[EXTRACTED RECORDS — start]

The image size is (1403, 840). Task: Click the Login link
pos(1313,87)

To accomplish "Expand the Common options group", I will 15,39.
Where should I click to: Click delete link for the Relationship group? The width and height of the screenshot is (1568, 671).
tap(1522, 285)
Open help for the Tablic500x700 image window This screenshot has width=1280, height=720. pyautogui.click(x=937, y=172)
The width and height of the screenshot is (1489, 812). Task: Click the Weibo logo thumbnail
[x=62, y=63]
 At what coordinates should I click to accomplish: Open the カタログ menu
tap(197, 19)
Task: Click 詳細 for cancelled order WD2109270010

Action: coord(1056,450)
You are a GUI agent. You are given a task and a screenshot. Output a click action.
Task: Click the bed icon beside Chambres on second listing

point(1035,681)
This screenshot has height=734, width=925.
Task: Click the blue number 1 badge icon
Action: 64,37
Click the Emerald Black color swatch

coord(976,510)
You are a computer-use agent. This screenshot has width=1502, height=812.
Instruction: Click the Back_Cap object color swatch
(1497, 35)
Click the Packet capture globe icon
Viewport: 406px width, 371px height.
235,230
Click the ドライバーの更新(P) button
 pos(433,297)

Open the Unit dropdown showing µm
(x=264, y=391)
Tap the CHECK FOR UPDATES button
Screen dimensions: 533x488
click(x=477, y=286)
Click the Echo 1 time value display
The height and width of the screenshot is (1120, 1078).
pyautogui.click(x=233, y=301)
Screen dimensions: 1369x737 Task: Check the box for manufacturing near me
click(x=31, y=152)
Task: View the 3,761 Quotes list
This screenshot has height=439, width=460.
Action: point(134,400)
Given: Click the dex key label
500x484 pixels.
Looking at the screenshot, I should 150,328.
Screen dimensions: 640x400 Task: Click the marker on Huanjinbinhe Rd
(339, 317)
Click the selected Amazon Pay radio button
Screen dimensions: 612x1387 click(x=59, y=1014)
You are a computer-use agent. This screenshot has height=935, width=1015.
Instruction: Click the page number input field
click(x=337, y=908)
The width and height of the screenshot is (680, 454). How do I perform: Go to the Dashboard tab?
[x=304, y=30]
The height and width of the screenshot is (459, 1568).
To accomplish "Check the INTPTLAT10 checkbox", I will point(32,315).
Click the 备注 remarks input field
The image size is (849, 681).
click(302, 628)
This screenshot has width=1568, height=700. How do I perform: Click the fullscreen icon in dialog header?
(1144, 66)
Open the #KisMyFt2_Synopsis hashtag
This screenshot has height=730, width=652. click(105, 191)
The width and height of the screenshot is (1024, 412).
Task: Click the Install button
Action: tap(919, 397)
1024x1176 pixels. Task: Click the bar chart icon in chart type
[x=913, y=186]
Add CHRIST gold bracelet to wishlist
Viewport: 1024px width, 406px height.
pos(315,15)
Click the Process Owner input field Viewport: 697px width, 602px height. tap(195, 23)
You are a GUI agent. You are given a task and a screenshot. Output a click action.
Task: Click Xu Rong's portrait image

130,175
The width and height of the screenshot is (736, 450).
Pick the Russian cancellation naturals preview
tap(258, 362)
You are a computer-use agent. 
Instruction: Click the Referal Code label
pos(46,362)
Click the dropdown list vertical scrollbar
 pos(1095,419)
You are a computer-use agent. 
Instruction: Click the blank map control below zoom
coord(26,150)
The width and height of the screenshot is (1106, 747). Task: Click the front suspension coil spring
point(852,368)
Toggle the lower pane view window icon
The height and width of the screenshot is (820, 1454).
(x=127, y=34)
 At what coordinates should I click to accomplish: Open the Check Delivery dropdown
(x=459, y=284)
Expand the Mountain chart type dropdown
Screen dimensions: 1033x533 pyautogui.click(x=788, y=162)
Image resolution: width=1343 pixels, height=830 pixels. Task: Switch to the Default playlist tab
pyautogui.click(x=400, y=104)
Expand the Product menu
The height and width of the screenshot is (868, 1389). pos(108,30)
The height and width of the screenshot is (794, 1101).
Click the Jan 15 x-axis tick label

[EXTRACTED RECORDS — finish]

**PROMPT:** Scan the lines above for "computer", then copy every one that has it.

**WRITTEN SOLUTION:**
You are a computer-use agent. This screenshot has width=1502, height=812.
You are a computer-use agent. This screenshot has height=935, width=1015.
You are a computer-use agent. 
You are a computer-use agent. 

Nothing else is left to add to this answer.